On the Head of a Pin

Writing would be so much easier if I were Sherlock Holmes. I would describe this whole dis ease experience with the detachment of a forensic researcher, droning on and on about how elementary winding down with ALS is. I would seek out miniscule meanings from the clues I would offer in each and every episode of my life, moving from ultimate human engagement to the need for quiet and peace just to survive the next minute and the next. But I am not Sherlock Holmes.

Instead, I have this enormous need to describe, like an insider with a big and terrible and wonderful secret, just how the story goes. I have this enormous desire to say the real and true (at least according to me) thoughts as they circle and wheel and roll around inside my head. My needs lead to enormous assumptions. I am assuming you will let me know if my governors have come off too far. I am assuming that you will let me know when the insider knowledge is too much for you to bear. I am assuming that you will tell me when you prefer blessed ignorance to the play-by-play with color commentary that inside knowledge encourages. But most of all, I assume that we all like to be in the know, even when the informant is not as smart as Holmes, a seeming reenactor of “Six blind men and the elephant” rather than a deductive genius.

--- Explore the material ---
**a)** Decide whether each statement agrees with the essay on living with ALS, answering yes or no and quoting the words from the essay that settle it: (i) The writer claims to be Sherlock Holmes. (ii) The writer assumes readers will say when the insider knowledge becomes too much to bear. (iii) The writer likens the informant to a reenactor of "Six blind men and the elephant".
**b)** Reproduce the stretch of the essay on living with ALS from "Instead, I have" through "a deductive genius.".
The material after the essay is separate from it.

--- Data extract ---

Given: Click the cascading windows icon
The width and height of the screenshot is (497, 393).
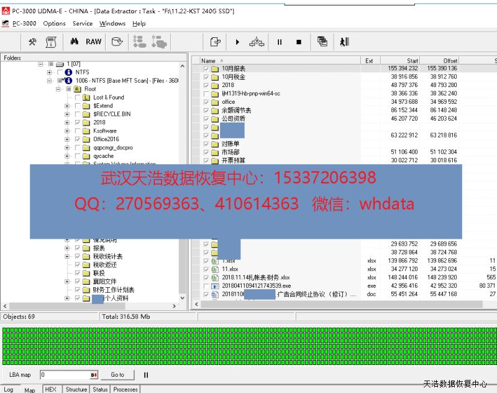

--- Completed exercise ---
**a)**
(i) No: "But I am not Sherlock Holmes."
(ii) Yes: "I am assuming that you will let me know when the insider knowledge is too much for you to bear."
(iii) Yes: "a seeming reenactor of “Six blind men and the elephant” rather than a deductive genius."

**b)**
Instead, I have this enormous need to describe, like an insider with a big and terrible and wonderful secret, just how the story goes. I have this enormous desire to say the real and true (at least according to me) thoughts as they circle and wheel and roll around inside my head. My needs lead to enormous assumptions. I am assuming you will let me know if my governors have come off too far. I am assuming that you will let me know when the insider knowledge is too much for you to bear. I am assuming that you will tell me when you prefer blessed ignorance to the play-by-play with color commentary that inside knowledge encourages. But most of all, I assume that we all like to be in the know, even when the informant is not as smart as Holmes, a seeming reenactor of “Six blind men and the elephant” rather than a deductive genius.